Marilene Lucinda orienta a meninas para que tomem as duas doses recomendadas, para garantir a eficiência da imunização da quadrivalente. Uma das principais causas da baixa adesão à campanha são a veiculação de notícias que relatam reações adversas à vacina. “Muitas meninas não tomaram a segunda dose por conta de campanhas negativas contra a vacina nas redes sociais. Muitas notícias sem fundamento científico, falsas, mas que circulam livremente. E isso, infelizmente, atrapalhou muito a campanha no ano passado e continua atrapalhando”, afirma.

Os homens que quiserem se imunizar devem procurar a rede privada, pois o governo não fornece a anti-HPV para o sexo masculino. O recomendado é que sejam aplicadas três doses neles.


Cláudio Antônio Bonjardim

Professor do Instituto de Ciências Biológicas da Universidade Federal de Minas Gerais

Qual a razão de o foco da campanha de vacinação do governo ser somente as meninas?

É uma questão de suscetibilidade. O sexo feminino é muito mais suscetível a infecção por HPV que leve a estados cancerígenos pré-malignos e malignos que o homem. Isso não significa que o homem não possa também desenvolver, quando infectado, alguns tipos de câncer. A ideia é proteger o maior número possível de adolescentes mulheres.
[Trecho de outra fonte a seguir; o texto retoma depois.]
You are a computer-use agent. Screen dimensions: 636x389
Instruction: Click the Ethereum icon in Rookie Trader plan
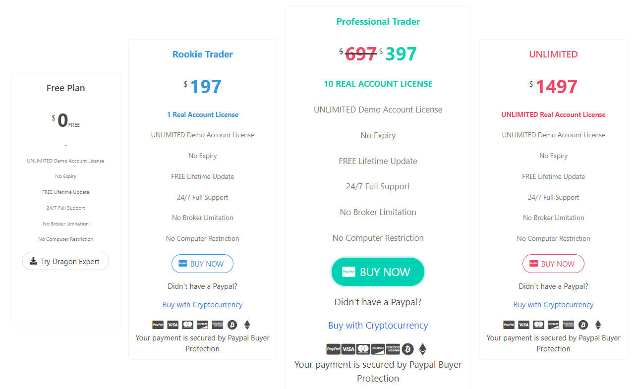pyautogui.click(x=247, y=325)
Na Austrália, a vacinação contra o HPV em ambos os sexos apresentou resultado muito efetivo. É mais efetiva a vacinação para homens e mulheres ou não?
É uma questão de estratégia política do governo e qual a extensão de cobertura que ele pretende. Quando você faz uma análise populacional, verifica se há maior incidência em mulheres do que nos homens e se há uma diferença regional. Não saberia dizer a situação pesquisada na Austrália. Aqui, nossa incidência é comprovadamente maior no sexo feminino. Então, é uma questão do que o governo prioriza. Até aqui, a estratégia é de que, como o maior risco é feminino, proteja-se mais as mulheres. A Austrália talvez tenha mais recursos. Mas o ideal, realmente, é que se fizesse isso também para homens. Mas acho que não tem o caráter preventivo como tem para as mulheres.

O objetivo do governo é combater o câncer do colo do útero. Mas o HPV pode também causar problema nos homens, não é?

Sim. Pode, inclusive, levar ao câncer anogenital masculino. Quando isso ocorre no homem, normalmente, é uma questão mais tardia, não é frequente em crianças e adolescentes e passa por outros fatores de risco ou falta de assistência médica. Já vi casos, quando trabalhava em São Paulo, de homens que chegavam ao hospital com o ânus completamente obstruído. Mas isso porque demorou a procurar um médico. Não é que não exista, pode sim existir. Mas é muito menos frequente e ocorre em situações de ausência de assistência clínica. Acho que não há necessidade de criar a situação de dizer que pode levar a câncer anal ou mesmo peniano, porque é uma situação que ocorre somente com extremo descuido. Mesmo em casos precoces, eles são tratáveis. Então, se comparado o risco entre a infecção intrauterina feminina e a de glande masculina, eu privilegiaria a campanha de vacinação para as mulheres. É uma questão de prioridade.